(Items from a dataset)
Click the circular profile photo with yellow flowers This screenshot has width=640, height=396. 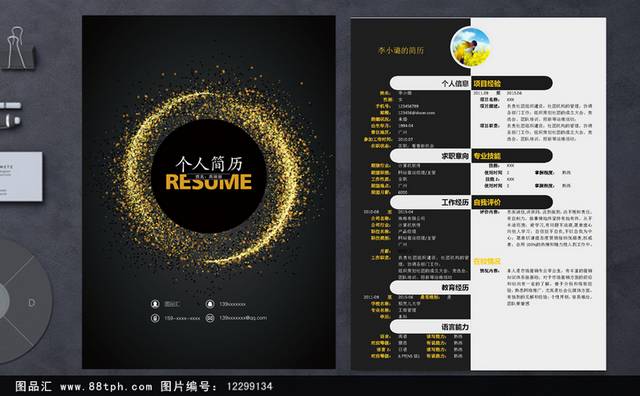coord(471,47)
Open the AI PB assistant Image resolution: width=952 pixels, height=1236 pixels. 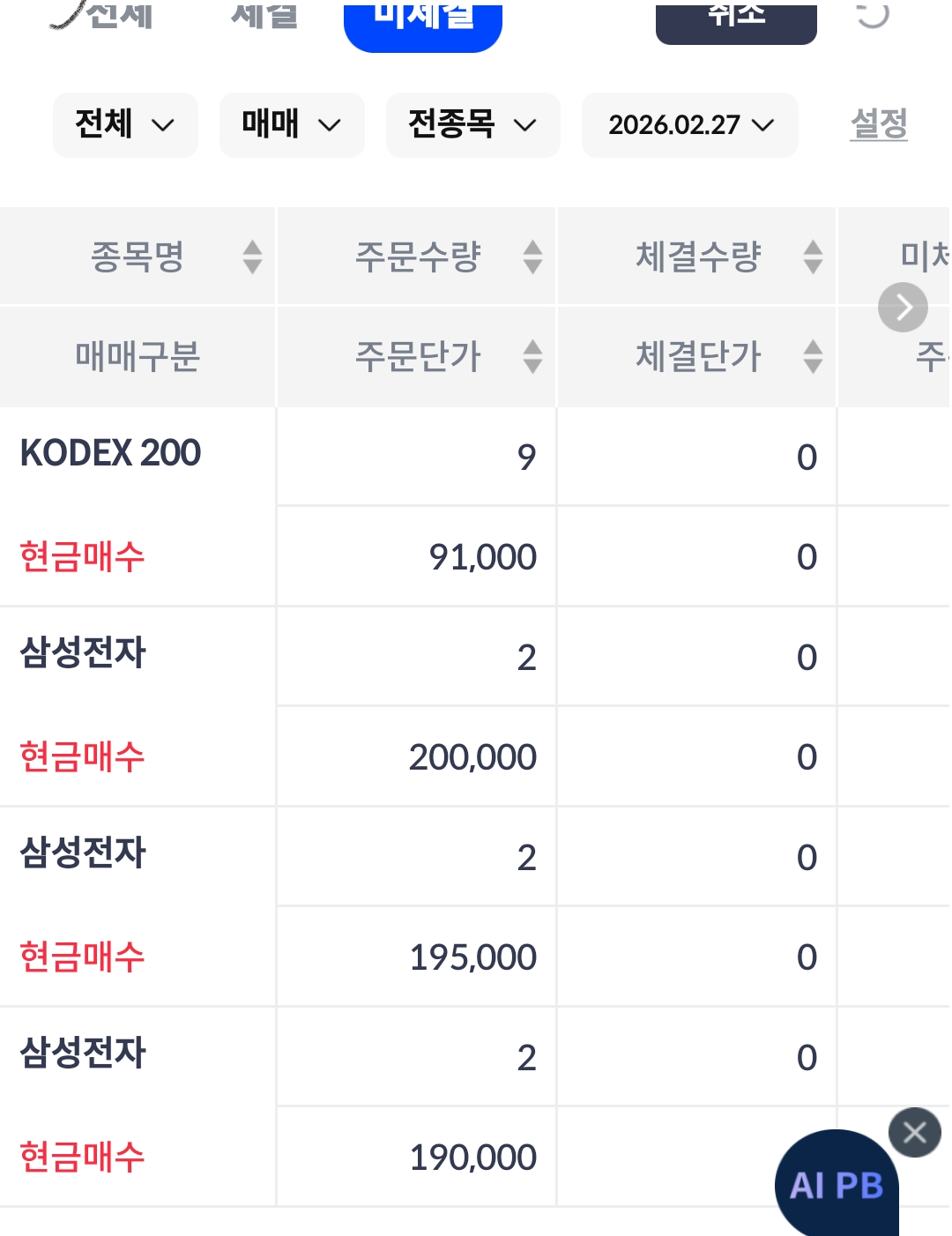836,1185
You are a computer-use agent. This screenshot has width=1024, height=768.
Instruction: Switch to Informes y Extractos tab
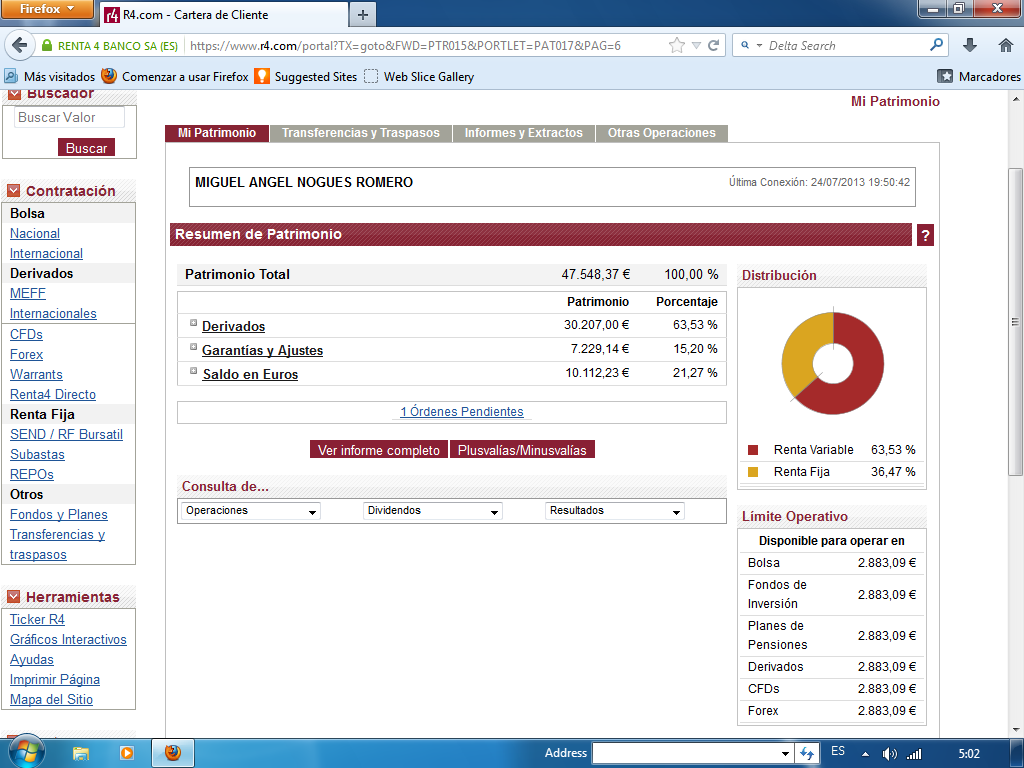click(523, 133)
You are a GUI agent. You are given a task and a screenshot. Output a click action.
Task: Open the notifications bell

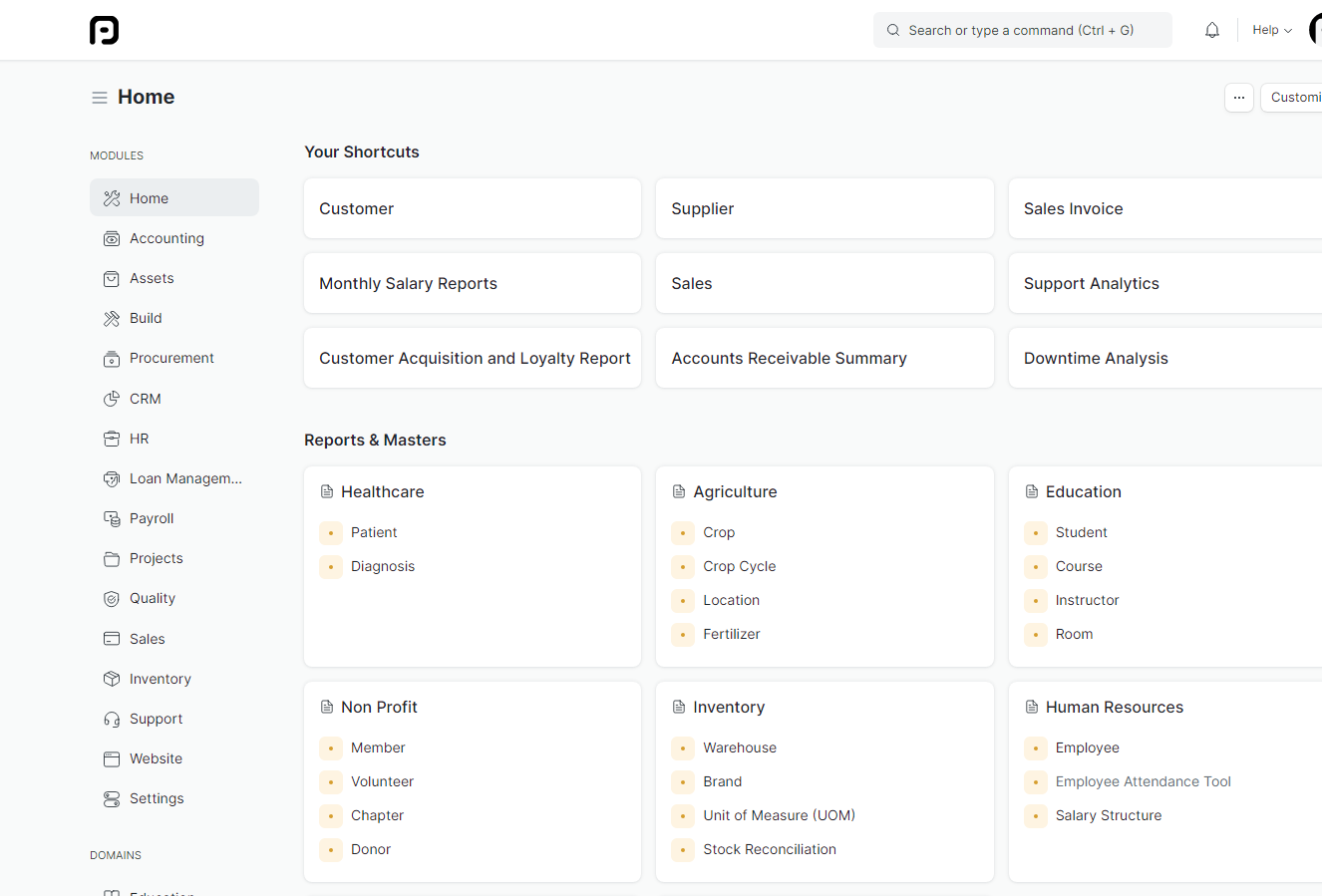(1211, 30)
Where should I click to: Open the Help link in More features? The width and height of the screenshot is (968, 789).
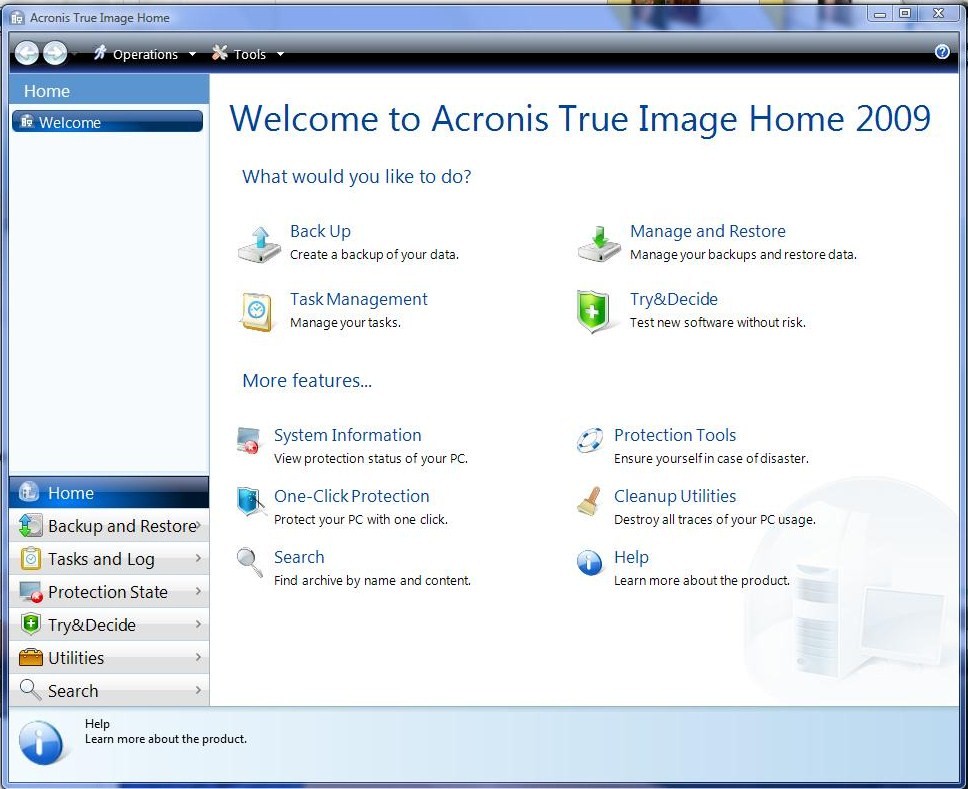pos(631,557)
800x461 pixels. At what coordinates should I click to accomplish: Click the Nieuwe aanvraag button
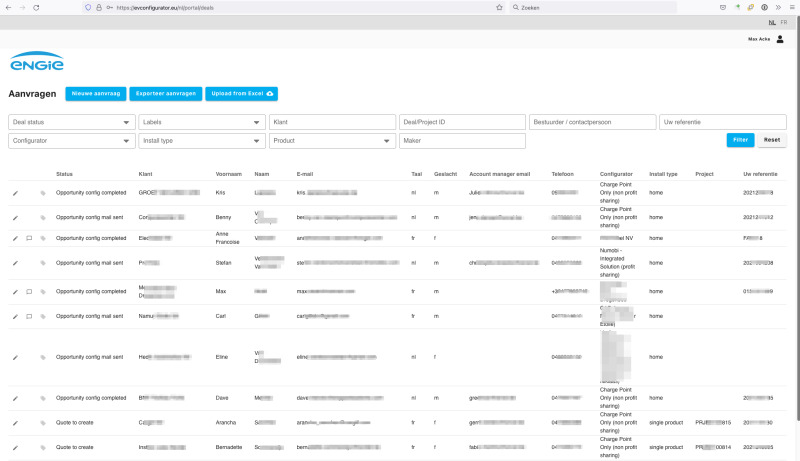pos(95,93)
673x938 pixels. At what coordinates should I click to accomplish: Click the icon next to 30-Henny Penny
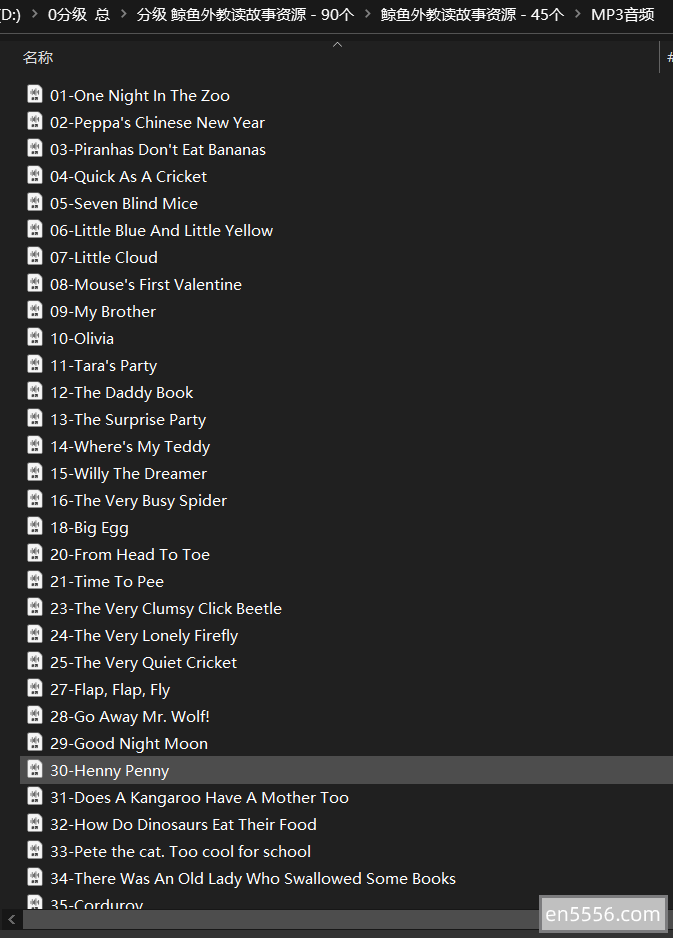pos(35,770)
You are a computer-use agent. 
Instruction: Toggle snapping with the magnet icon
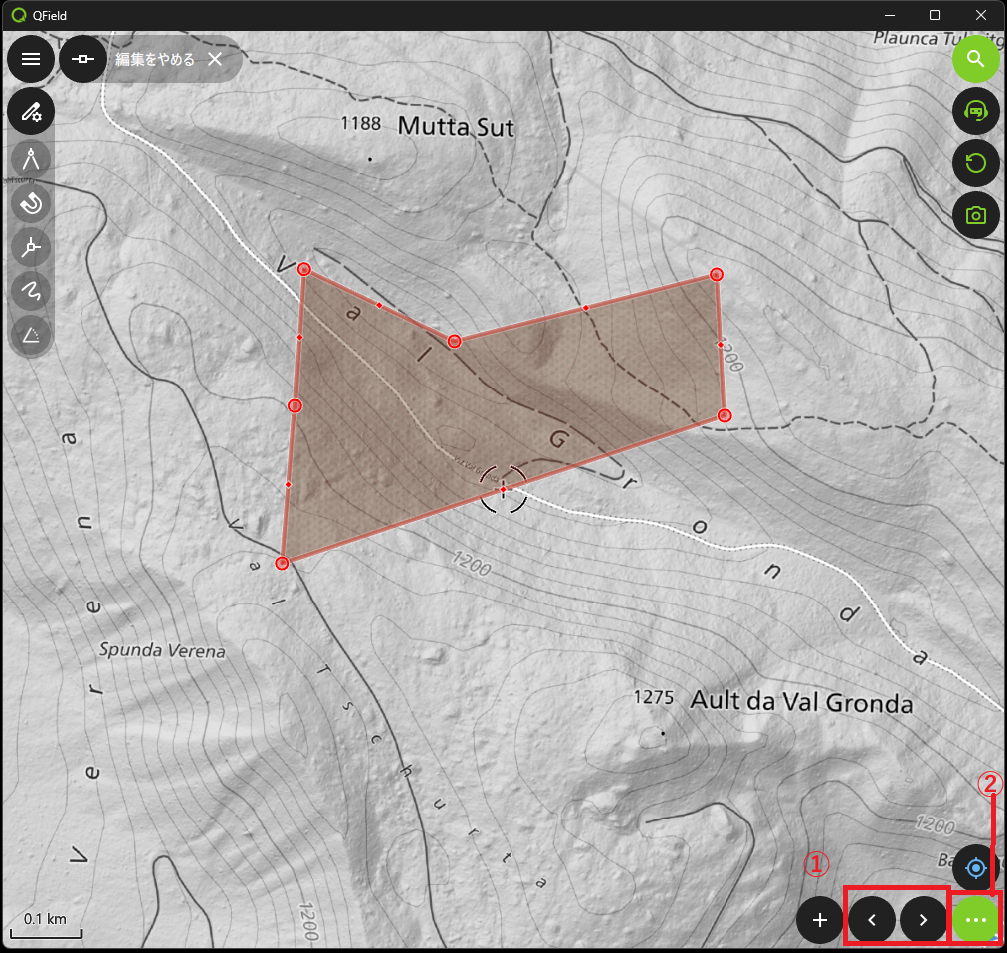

Your assignment ::
State the number of lines in the records that contain the string "computer". Nothing else is needed.

Task output ::
2